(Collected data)
►

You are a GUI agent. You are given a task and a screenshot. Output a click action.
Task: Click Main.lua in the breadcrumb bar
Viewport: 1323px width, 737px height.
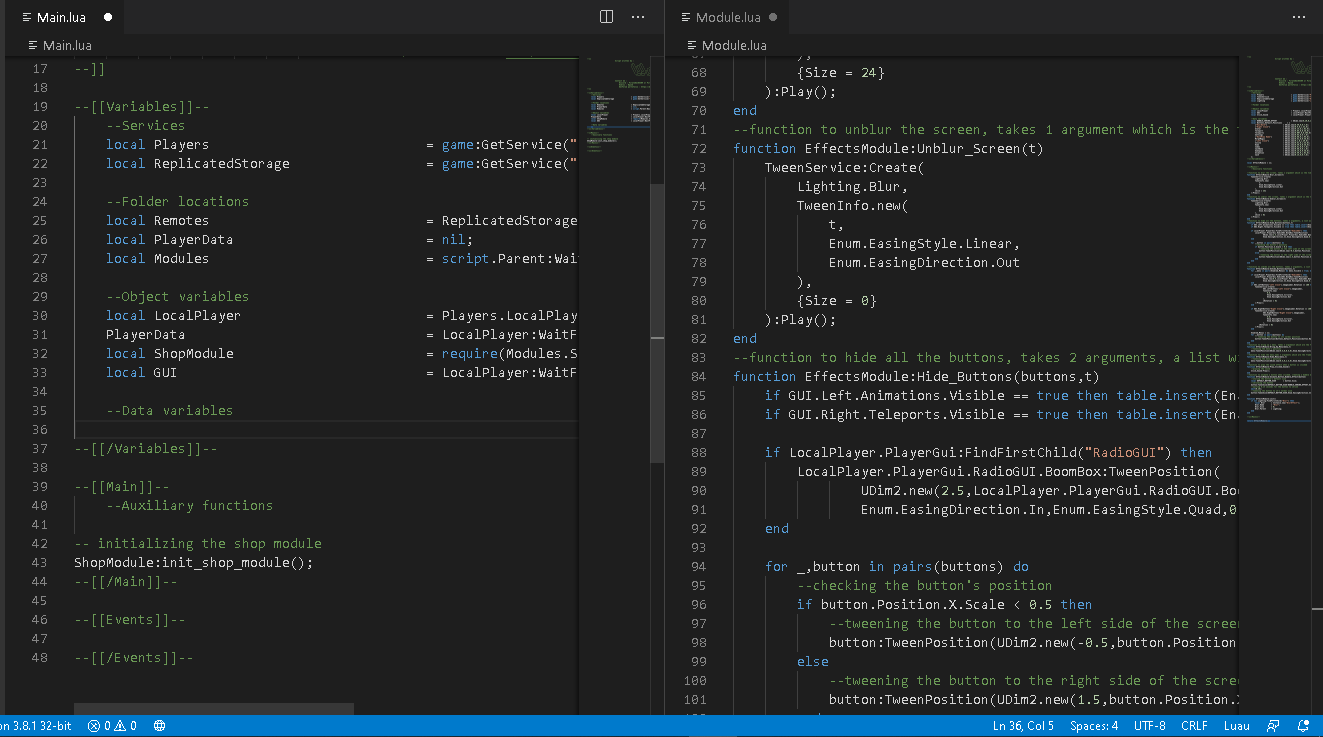[66, 45]
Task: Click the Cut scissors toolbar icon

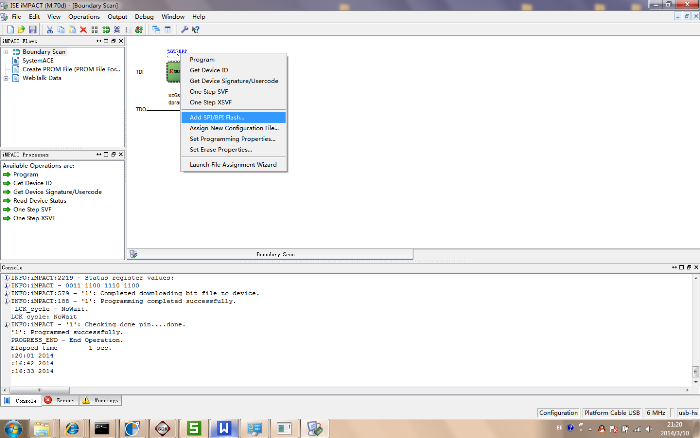Action: (48, 30)
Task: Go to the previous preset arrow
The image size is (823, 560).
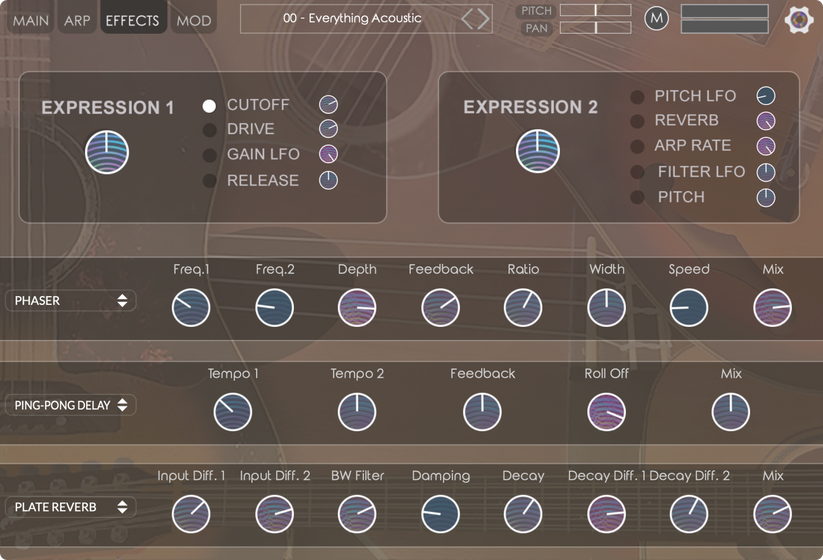Action: click(467, 19)
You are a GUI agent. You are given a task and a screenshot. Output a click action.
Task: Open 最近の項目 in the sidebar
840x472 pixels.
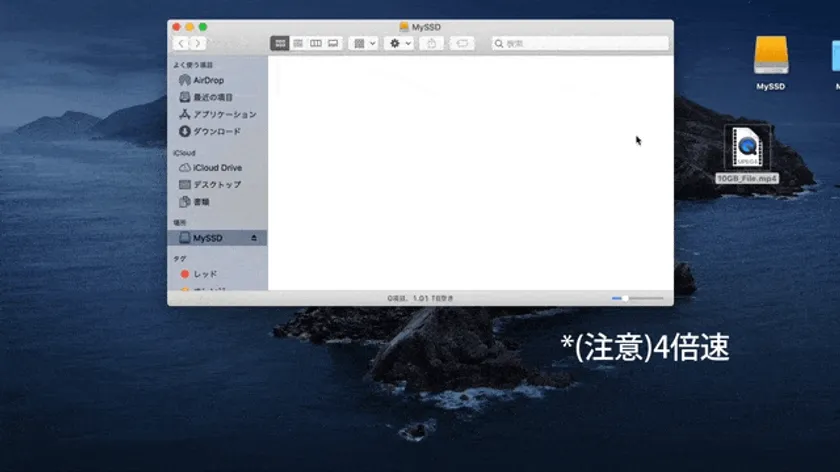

◄

▸ What to produce: Set down all entries above again, exactly, without images.

▸ Answer box:
You are a GUI agent. You are given a task and a screenshot. Output a click action.
Task: Click Main.lua in the breadcrumb bar
Viewport: 1323px width, 737px height.
[66, 45]
Task: Click the Cut scissors toolbar icon

Action: (48, 30)
Task: Go to the previous preset arrow
The image size is (823, 560).
Action: click(467, 19)
You are a GUI agent. You are given a task and a screenshot. Output a click action.
Task: Open 最近の項目 in the sidebar
840x472 pixels.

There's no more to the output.